Abstract

This study investigates the creep behavior of a cast, coarse-grained Al-12.5 wt.% Ce (Al-2.7 at.% Ce) alloy, consisting of an eutectic microstructure (α-Al with ~11 vol.% submicron Al11Ce3 “Chinese script” platelets) with ~3 vol.% primary, micron-scale Al11Ce3 plates. Upon aging at 322 °C for 8 weeks or at 400 °C for 12 weeks, the microhardness of the alloy remains unchanged, demonstrating excellent coarsening resistance of the strengthening Al11Ce3 phase. In addition, no coarsening of Al11Ce3 is observed metallographically after 3 weeks under compressive loads of 13–70 MPa at 260–350 °C. When tested to failure under a constant tensile stress of 23 MPa at 300 °C, the alloy shows primary, secondary and tertiary creep regimes, and fails after 19 days at 17% tensile strain, demonstrating both high creep ductility and high creep resistance.
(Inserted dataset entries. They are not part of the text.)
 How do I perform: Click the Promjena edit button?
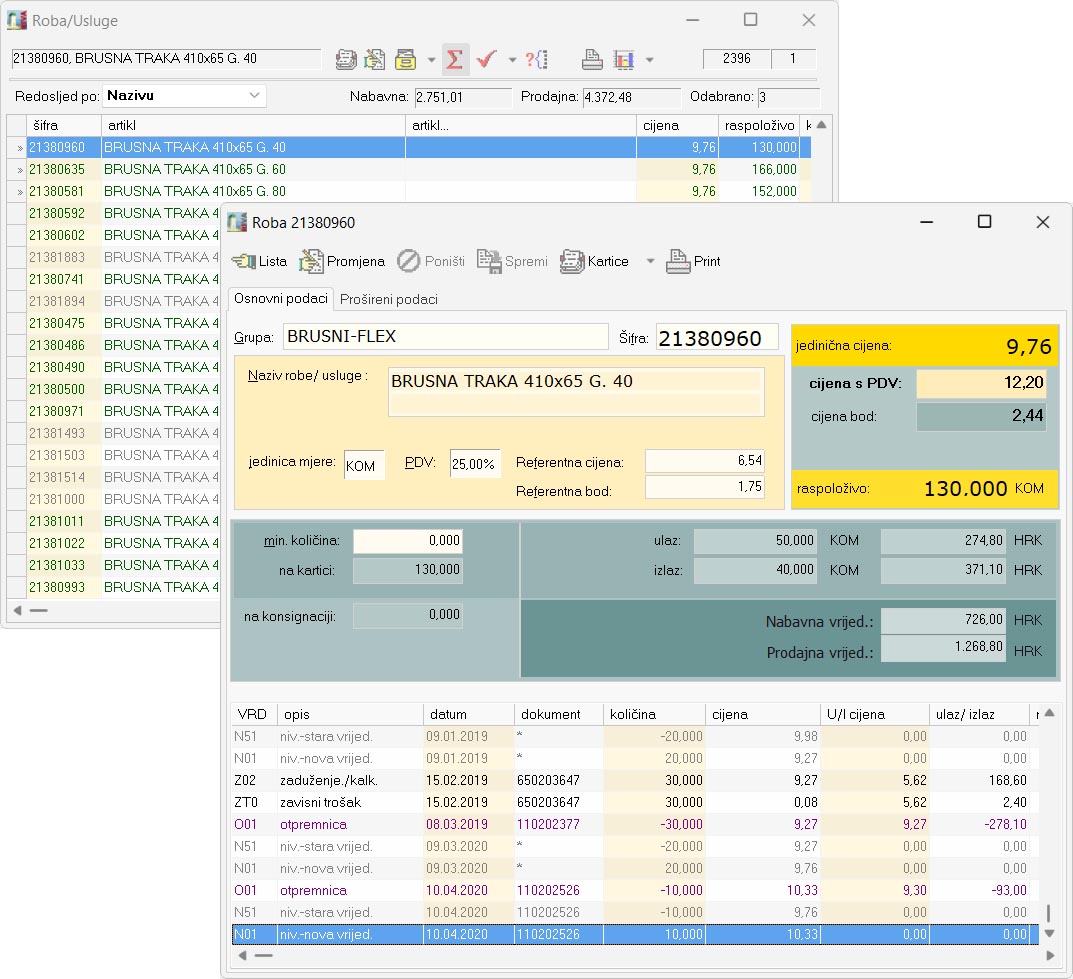pyautogui.click(x=342, y=262)
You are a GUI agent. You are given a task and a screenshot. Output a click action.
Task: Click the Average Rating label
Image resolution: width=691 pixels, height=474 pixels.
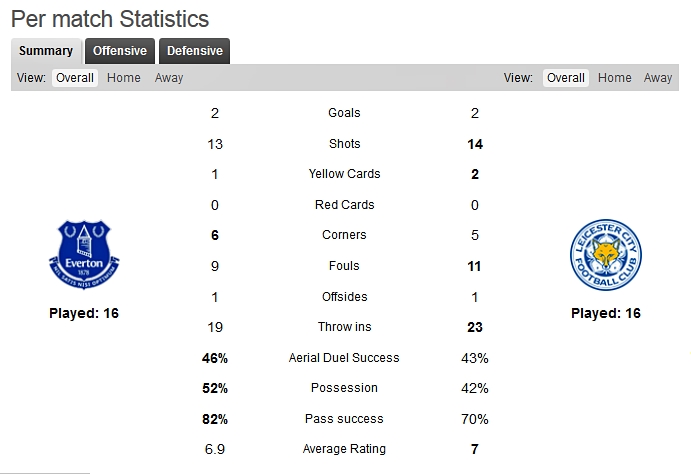[x=344, y=449]
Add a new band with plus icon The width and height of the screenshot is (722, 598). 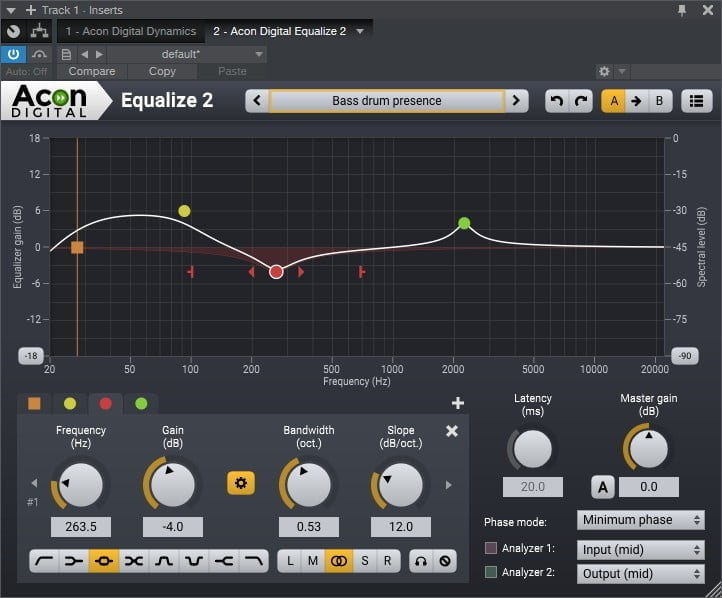[458, 403]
Under compressive and tensile creep conditions, the alloy exhibits high apparent stress exponents (n = 9–11), which translate into threshold stresses for dislocation creep of 34, 22, and 14 MPa at 260, 300 and 350 °C, respectively. The creep resistance of Al-12.5 wt.% Ce is higher than that of Al-Sc-Zr-based alloys (with ~0.3 vol.% of coherent nanoprecipitates) and similar to cast, eutectic Al-6 wt.% Ni (with ~11 vol.% of incoherent Al3Ni micro-fibers). For as-cast grain sizes of 2–3 mm, Al-12.5 wt.% Ce exhibits a transition from dislocation creep to diffusional creep at strain rates of ~10−7 s−1, with a threshold stress of 19 MPa in compression at 260 °C and 5 MPa in tension at 300 °C.